Diversity and inclusivity should play a key part in a finance leader’s strategy for risk mitigation, says Harding. “The CFO has to have a diverse range of sources to inform that risk assessment, but also to think about that mitigation, that could be demographically, gender or geographically diverse. If you’re running a business which is working internationally, which increasingly almost everybody is, you’ve got to have all those lenses,” he insists.

The risk professional

For Penny James, CFO of general insurer Direct Line, previous experience of being chief risk officer at life insurance giant Prudential, where it was a board position, proved to be a hugely valuable experience. She says the role differed dramatically from her previous roles that were senior finance positions.

“Finance- whether a quarterly or half yearly close, has a rhythm.

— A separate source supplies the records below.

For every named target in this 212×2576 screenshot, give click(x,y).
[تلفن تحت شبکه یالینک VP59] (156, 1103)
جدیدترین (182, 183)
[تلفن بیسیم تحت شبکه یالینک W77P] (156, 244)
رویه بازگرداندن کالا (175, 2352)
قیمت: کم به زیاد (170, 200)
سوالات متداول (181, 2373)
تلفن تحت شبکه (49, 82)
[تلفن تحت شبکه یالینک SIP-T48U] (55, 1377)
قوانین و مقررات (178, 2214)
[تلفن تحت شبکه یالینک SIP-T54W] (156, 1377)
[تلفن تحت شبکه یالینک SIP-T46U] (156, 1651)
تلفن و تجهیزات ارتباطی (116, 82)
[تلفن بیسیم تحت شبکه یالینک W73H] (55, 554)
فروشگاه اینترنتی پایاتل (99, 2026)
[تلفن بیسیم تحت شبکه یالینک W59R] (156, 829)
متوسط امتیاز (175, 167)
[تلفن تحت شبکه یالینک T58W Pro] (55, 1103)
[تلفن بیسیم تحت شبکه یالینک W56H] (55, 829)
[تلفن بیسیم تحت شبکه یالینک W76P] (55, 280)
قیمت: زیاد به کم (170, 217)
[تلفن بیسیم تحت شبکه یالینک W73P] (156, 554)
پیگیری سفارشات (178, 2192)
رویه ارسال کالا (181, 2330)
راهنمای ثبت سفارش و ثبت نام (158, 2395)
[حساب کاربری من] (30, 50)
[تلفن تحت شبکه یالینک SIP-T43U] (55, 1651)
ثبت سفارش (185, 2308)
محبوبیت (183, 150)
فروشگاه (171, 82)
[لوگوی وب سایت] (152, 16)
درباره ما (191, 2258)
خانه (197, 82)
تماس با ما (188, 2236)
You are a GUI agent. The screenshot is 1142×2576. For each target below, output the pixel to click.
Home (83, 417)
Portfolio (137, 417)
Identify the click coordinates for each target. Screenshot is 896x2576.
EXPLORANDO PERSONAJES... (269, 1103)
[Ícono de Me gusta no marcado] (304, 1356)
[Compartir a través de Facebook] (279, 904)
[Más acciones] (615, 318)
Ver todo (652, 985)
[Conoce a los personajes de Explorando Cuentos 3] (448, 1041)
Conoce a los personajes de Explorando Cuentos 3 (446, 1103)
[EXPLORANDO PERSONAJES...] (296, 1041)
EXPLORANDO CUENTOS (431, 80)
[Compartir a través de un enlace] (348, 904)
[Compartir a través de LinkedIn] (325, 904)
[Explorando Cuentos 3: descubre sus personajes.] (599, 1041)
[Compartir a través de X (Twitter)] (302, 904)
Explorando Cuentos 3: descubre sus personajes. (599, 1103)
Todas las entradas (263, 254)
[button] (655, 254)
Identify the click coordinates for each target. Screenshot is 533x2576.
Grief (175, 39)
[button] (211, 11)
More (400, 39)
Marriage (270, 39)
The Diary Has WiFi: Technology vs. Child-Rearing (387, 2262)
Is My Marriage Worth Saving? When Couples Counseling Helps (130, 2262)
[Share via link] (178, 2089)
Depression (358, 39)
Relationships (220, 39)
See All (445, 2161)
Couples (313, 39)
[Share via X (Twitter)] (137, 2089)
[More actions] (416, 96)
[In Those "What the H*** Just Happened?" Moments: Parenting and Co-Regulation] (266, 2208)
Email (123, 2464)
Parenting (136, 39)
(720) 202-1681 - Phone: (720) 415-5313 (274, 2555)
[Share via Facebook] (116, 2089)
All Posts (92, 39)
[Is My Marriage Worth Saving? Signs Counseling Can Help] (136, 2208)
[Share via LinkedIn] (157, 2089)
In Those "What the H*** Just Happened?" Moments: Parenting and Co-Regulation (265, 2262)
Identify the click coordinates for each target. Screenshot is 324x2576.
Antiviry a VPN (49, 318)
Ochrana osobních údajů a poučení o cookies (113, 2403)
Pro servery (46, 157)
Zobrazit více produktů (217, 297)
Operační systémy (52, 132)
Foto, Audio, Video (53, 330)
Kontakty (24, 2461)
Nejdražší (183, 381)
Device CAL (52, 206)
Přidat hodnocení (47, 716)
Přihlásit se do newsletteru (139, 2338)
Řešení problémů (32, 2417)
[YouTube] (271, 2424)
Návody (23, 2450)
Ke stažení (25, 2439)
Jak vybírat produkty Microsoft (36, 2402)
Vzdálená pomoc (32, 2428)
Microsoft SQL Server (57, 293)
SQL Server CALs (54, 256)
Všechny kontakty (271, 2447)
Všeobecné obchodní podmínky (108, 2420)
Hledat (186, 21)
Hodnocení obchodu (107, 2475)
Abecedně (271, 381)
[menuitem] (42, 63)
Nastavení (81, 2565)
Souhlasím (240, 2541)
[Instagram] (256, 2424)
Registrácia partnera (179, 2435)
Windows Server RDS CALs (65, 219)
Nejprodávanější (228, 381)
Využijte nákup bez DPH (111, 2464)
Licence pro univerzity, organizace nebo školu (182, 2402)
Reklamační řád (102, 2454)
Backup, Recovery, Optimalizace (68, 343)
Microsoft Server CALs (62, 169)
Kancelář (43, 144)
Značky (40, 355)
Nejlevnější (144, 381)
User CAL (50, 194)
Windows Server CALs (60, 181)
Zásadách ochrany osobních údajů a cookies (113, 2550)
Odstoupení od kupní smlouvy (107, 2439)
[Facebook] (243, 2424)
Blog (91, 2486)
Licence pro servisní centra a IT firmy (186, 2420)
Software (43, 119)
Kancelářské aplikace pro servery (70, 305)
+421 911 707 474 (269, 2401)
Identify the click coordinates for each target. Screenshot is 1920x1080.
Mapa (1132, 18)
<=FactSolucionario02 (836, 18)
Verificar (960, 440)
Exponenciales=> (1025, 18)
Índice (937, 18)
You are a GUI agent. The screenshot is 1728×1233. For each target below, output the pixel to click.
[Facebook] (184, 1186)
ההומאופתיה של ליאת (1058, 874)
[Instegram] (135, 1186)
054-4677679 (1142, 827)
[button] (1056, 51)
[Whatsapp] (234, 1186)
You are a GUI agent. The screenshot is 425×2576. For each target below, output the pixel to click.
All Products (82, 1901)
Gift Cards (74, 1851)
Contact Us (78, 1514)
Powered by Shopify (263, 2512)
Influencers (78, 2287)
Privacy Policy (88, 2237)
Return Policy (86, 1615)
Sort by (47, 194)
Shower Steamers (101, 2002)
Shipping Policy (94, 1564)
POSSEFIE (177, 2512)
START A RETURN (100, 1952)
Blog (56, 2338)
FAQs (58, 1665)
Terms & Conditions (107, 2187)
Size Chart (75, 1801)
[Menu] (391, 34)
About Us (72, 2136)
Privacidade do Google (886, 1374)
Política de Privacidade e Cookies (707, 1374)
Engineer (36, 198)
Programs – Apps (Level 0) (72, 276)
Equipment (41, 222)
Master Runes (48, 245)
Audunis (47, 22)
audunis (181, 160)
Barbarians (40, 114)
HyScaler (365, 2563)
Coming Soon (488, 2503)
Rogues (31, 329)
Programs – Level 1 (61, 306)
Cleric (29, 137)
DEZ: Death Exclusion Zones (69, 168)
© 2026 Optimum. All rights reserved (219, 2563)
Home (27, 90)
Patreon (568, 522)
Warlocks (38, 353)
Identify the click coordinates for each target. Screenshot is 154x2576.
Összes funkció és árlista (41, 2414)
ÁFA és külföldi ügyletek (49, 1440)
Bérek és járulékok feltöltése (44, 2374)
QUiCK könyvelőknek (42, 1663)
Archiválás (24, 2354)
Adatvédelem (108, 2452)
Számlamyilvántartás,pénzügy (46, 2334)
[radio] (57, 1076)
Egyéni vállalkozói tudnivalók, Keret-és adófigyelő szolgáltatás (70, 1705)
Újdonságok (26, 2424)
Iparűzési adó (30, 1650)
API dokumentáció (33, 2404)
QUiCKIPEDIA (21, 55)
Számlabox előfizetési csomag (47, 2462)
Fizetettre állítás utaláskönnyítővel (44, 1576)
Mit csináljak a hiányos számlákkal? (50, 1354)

Risk kind of rips up the rhythm. The transition into risk was much more challenging than I thought it would be, because all the things I assumed and clung to, the bits that drive the normality of life didn’t really exist in risk because everybody is really being encouraged to think out of the box and stretch their thinking in one direction or another,” says James.

“The art is to get the person that you’ve got confidence in who does understand the issue, be it cyber security or another issue, who can articulate it to you,” she says. As risk becomes a bigger priority for finance leaders in a challenging year ahead, that may be sound advice.